Devon Energy Corporation (DVN) Stock Price & How to Invest

Last updated July 2026

Short answer

You can invest in Devon Energy (DVN) by buying shares or fractional shares at any major US broker, through an energy or oil-and-gas ETF that holds it, or as one holding in a thematic basket. Devon is a large US independent oil and gas producer, focused on onshore shale, that in May 2026 completed a major all-stock merger with Coterra Energy to create one of the largest operators in the Permian Basin. Its business is finding and producing crude oil, natural gas, and natural gas liquids from acreage concentrated in the Delaware Basin, plus the Anadarko, Eagle Ford, and other regions. The single biggest thing to understand is that Devon is a commodity producer whose cash flow and payouts rise and fall with oil and gas prices far more than with any company-specific execution.

DVN stock price

As of 2026-07-14, Devon Energy Corporation (DVN) last closed at $42.94, up 29.3% over the past year. Over the past 52 weeks it has traded between $31.74 and $52.07.

DVN last close
$42.94
1 day
-1.82%
1 month
-5.24%
1 year
+29.32%
52-week range
$31.74 to $52.07
Last close
2026-07-14

Prices are daily closing prices from Yahoo Finance and may be delayed. For the live quote, check your broker or Devon Energy Corporation's investor relations page. Walnut is informational, not investment advice.

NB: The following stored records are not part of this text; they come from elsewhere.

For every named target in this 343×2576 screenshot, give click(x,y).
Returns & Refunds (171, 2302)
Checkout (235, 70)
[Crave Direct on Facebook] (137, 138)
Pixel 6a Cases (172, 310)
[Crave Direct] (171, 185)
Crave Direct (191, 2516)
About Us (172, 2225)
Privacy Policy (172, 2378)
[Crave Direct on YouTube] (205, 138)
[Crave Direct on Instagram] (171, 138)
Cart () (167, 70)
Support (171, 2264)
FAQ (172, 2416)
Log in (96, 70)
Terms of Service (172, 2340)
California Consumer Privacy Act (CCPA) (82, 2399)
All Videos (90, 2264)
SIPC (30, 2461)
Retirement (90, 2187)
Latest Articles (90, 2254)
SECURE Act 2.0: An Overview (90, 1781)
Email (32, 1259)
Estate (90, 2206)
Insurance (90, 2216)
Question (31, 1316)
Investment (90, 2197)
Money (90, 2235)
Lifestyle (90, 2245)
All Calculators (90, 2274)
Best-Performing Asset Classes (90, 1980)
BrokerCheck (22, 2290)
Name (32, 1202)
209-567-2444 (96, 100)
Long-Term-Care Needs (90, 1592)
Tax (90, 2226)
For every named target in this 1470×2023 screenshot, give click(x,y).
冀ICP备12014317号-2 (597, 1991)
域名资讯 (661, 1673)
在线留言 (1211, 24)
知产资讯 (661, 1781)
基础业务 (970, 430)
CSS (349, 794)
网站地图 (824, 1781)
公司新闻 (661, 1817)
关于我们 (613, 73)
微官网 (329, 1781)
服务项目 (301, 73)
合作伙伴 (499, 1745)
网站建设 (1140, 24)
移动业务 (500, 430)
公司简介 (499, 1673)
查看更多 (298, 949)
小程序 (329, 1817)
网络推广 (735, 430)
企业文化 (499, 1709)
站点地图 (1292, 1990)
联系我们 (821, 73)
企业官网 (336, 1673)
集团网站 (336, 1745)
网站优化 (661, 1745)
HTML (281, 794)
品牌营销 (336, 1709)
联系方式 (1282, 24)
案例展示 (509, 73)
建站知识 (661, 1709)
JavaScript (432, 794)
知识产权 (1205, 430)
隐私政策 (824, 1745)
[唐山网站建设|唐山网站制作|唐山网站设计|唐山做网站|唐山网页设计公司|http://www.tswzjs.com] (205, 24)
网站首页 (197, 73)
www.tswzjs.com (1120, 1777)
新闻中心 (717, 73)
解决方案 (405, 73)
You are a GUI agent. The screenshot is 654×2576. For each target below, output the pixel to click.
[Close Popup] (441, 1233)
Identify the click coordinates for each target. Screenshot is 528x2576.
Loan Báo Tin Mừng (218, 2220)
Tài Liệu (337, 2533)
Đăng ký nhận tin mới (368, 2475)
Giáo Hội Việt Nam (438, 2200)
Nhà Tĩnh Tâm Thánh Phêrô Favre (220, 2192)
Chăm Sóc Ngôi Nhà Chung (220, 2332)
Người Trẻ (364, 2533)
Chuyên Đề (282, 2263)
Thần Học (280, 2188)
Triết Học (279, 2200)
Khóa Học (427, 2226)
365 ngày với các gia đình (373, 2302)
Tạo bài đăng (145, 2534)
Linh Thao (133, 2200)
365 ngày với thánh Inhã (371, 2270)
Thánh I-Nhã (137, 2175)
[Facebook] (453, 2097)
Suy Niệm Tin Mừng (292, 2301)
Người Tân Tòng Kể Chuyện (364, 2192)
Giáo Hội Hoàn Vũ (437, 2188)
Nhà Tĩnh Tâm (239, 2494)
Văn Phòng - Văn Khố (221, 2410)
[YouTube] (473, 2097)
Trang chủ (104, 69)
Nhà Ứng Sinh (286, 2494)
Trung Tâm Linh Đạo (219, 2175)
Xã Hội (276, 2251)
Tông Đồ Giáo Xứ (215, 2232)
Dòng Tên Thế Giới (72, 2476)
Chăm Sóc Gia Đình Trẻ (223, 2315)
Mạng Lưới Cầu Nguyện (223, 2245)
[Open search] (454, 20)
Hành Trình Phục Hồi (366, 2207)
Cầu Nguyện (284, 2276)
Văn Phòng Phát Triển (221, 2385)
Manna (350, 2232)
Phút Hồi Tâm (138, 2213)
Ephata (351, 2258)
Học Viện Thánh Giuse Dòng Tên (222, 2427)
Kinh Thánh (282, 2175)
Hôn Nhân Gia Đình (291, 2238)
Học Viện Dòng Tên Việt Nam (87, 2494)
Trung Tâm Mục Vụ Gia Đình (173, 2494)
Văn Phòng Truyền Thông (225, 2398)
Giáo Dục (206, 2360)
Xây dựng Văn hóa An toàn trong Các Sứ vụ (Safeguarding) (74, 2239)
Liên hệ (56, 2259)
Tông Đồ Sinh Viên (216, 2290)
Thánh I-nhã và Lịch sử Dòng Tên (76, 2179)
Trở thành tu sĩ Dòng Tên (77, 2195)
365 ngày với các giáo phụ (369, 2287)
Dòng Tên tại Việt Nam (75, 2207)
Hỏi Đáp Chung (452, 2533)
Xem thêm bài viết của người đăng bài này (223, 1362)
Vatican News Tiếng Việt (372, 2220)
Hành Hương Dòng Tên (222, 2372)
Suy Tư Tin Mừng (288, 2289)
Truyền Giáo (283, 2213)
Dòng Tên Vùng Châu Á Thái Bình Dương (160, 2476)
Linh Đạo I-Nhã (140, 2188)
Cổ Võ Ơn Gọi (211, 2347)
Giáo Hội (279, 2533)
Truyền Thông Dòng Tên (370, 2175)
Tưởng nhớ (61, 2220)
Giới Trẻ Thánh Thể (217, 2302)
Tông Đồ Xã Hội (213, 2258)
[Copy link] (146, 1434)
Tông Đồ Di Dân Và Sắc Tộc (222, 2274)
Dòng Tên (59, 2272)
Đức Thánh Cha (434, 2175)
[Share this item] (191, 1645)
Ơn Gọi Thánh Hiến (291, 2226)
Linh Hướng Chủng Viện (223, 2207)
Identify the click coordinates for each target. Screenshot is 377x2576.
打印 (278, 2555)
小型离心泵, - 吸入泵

What does Devon Energy Corporation (DVN) do?

Devon Energy is a large US independent exploration and production company that finds and produces crude oil, natural gas, and natural gas liquids. Its portfolio is anchored in the Delaware Basin (part of the Permian) and includes positions in the Anadarko Basin, Eagle Ford, Williston, and other onshore US plays. As a producer that sells raw commodities into global markets, Devon is largely a price-taker: its revenue, margins, and shareholder payouts are driven mainly by oil and gas prices and by how efficiently it can drill and complete wells, rather than by any single product or brand.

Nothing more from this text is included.